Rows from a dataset

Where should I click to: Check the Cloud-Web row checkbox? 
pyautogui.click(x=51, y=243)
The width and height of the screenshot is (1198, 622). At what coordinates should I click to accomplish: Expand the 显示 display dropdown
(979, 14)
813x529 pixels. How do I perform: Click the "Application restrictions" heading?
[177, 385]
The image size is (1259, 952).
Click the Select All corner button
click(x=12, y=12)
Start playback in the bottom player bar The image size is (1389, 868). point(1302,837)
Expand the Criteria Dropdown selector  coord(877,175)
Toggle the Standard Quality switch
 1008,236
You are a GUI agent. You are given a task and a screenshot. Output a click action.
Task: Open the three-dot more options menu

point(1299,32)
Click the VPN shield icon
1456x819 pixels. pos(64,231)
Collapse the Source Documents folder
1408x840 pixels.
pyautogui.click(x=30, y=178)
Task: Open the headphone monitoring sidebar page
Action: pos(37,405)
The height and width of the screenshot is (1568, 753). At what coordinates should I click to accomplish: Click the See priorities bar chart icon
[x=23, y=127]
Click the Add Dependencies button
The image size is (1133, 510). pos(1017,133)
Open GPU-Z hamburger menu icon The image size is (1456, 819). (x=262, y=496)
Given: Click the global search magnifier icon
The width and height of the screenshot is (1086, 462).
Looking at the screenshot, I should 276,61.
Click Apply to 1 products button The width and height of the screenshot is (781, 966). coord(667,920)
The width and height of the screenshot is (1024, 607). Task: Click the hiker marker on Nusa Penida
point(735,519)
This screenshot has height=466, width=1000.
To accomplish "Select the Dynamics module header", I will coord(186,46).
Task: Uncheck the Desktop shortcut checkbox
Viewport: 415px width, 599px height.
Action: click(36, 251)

TASK STATEMENT: Starting with the line that contains "Expand the Criteria" and going on through the line that contains "Click Apply to", swap "icon" for "symbol". Reproduce only those lines and leave everything else in them unchanged.

THE OUTPUT:
Expand the Criteria Dropdown selector  coord(877,175)
Toggle the Standard Quality switch
 1008,236
You are a GUI agent. You are given a task and a screenshot. Output a click action.
Task: Open the three-dot more options menu

point(1299,32)
Click the VPN shield symbol
1456x819 pixels. pos(64,231)
Collapse the Source Documents folder
1408x840 pixels.
pyautogui.click(x=30, y=178)
Task: Open the headphone monitoring sidebar page
Action: pos(37,405)
The height and width of the screenshot is (1568, 753). At what coordinates should I click to accomplish: Click the See priorities bar chart symbol
[x=23, y=127]
Click the Add Dependencies button
The image size is (1133, 510). pos(1017,133)
Open GPU-Z hamburger menu symbol The image size is (1456, 819). (x=262, y=496)
Given: Click the global search magnifier symbol
The width and height of the screenshot is (1086, 462).
Looking at the screenshot, I should 276,61.
Click Apply to 1 products button The width and height of the screenshot is (781, 966). coord(667,920)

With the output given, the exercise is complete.